Boots pharmacist Shabbir Mellick had a difficult year in 2019, dealing with the death of a friend as well injuries from a car accident. But by working through the impact these had on his mental health he improved his resilience, something he now teaches to others, winning C+D’s Community Pharmacist of the Year Award 2019.
“Even though I was in mental health I wasn’t able to take heed of my own messages [at one point],” he says. “But for me everything happens for a reason – that was the basis of the new book.”
Mr Mellick – who works in a Boots branch in Croydon, London (pictured below) – is a pharmacist with many hats. On his journey supporting mental health over the last few years he has become an author, speaker and cognitive behavioural therapy coach. He is also exploring creating comic books, a theatre production and even his own clothing line.
Credit: © 2020 Google, image capture: September 2017
Above and beyond
One episode with a patient highlights how Mr Mellick can combine his variety of skills. “An anticoagulation patient from my clinic was withdrawn and not his usual self. I asked him: ‘How are you feeling today?’ He was a little hesitant to respond.
“I ushered him into the consultation room. I asked if he was disinterested in things and if he had been suffering from low moods without any known reason. He replied ‘yes’ to both.”
Mr Mellick offered the patient ongoing support at the pharmacy, with techniques derived from mindfulness and cognitive behavioural therapy. These included breathing techniques, repeating positive mantras and giving the patient a self-help book he had written.
“I explained to him that feeling low is natural and one should express it. Life is full of ups and downs, but the best state to be in is in control of those emotions, when facing challenging events. Aside from increasing wellbeing, the positive psychology helped reduce his levels of stress and gave him a deeper appreciation of life.”
Mr Mellick also directed the patient to his GP, which led to the man attending talking therapy sessions via the local mental health team. His conscientious care did not go unnoticed – he was runner-up for another C+D prize last year, the Above and Beyond Award.
Through giving patients mental health support, Mr Mellick has developed his understanding of self-help techniques. He has shared his knowledge by writing four self-help books, three of which are available in Waterstones.
He explains that school teachers and counsellors use the books as a progression tool for mental health sessions on managing stress, anxiety and depression. The books focus on positive psychology, gratitude and mindfulness, with the aim of cultivating wellbeing and two of them are accompanied by lesson plans for teachers.
His Gratitude Journal – published in 2017 – is a diary for recording things the reader is grateful for.
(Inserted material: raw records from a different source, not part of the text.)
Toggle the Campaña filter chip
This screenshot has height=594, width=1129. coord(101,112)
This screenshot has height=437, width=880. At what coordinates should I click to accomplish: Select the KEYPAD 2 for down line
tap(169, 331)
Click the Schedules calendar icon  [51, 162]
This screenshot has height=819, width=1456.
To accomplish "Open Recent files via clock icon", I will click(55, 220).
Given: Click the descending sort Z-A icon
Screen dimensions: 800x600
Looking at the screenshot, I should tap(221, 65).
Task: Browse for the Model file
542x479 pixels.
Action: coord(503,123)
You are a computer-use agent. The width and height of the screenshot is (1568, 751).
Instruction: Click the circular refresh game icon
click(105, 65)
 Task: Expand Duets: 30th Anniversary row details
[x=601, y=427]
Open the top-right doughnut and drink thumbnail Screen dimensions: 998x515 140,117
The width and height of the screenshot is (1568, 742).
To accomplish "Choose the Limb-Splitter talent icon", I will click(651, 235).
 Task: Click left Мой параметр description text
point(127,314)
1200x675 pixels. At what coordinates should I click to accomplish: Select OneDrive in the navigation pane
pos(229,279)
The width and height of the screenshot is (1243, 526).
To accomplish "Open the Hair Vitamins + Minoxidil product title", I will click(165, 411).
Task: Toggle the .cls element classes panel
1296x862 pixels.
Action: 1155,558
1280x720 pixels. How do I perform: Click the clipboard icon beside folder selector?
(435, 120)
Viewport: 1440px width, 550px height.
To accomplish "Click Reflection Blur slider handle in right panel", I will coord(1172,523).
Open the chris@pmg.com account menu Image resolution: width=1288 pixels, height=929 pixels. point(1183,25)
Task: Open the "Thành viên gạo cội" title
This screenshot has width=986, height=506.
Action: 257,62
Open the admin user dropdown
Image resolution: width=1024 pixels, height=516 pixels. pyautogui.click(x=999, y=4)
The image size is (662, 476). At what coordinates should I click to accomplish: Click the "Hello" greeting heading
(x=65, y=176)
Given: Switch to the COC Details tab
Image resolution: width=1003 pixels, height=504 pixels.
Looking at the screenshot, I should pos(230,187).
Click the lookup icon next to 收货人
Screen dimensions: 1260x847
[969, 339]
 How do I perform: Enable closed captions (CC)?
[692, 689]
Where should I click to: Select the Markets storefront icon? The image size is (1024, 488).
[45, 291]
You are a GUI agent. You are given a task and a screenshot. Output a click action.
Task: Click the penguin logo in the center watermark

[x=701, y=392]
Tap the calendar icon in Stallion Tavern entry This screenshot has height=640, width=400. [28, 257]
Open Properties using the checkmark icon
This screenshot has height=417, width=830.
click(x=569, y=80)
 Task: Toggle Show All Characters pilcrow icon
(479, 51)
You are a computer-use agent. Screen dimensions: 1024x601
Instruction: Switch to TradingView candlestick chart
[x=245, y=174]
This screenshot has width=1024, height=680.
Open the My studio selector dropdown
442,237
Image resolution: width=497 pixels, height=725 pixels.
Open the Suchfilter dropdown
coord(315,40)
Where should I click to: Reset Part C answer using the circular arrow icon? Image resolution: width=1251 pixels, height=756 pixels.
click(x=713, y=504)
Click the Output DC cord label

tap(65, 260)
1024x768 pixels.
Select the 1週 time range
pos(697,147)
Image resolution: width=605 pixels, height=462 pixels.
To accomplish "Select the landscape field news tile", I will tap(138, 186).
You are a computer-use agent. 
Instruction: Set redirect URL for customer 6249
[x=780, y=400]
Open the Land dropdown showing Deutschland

Mr Mellick strives to make his books accessible by keeping them small, in A6 size, as he has found many self-help books are “so thick people won’t read them”.
He says winning the C+D award has boosted his credibility when pitching to publishers, as receiving recognition in the pharmacy world gave his work more merit. “It added a whole different level to the books.”
On days off from the Boots branch, Mr Mellick conducts workshops about mental health in local schools, using his books. He is trying to fill a gap in education that he encountered growing up, he says.
“My main target audience is [school] students because they are going through adolescent years where they’re just finding out about themselves and going through body image [issues],” he says. “They’re going through so much.”
The schools have been so impressed by his work that one of them asked him to be a counsellor, so he enrolled on a counselling course. The qualification will build on the training he already has in cognitive behavioural therapy.
Mr Mellick would like to expand his mental health support for patients with the help of clinical commissioning groups (CCGs). He has plans to set up a six-week programme of cognitive behavioural therapy workshops to help patients newly diagnosed with anxiety or depression and he is working with charities Mind and Penny Appeal to raise funding for the project.
Combining his accomplishments in disciplines ranging from writing to clinical, Mr Mellick demonstrates how pharmacy can take a leading role in supporting the mental health of patients.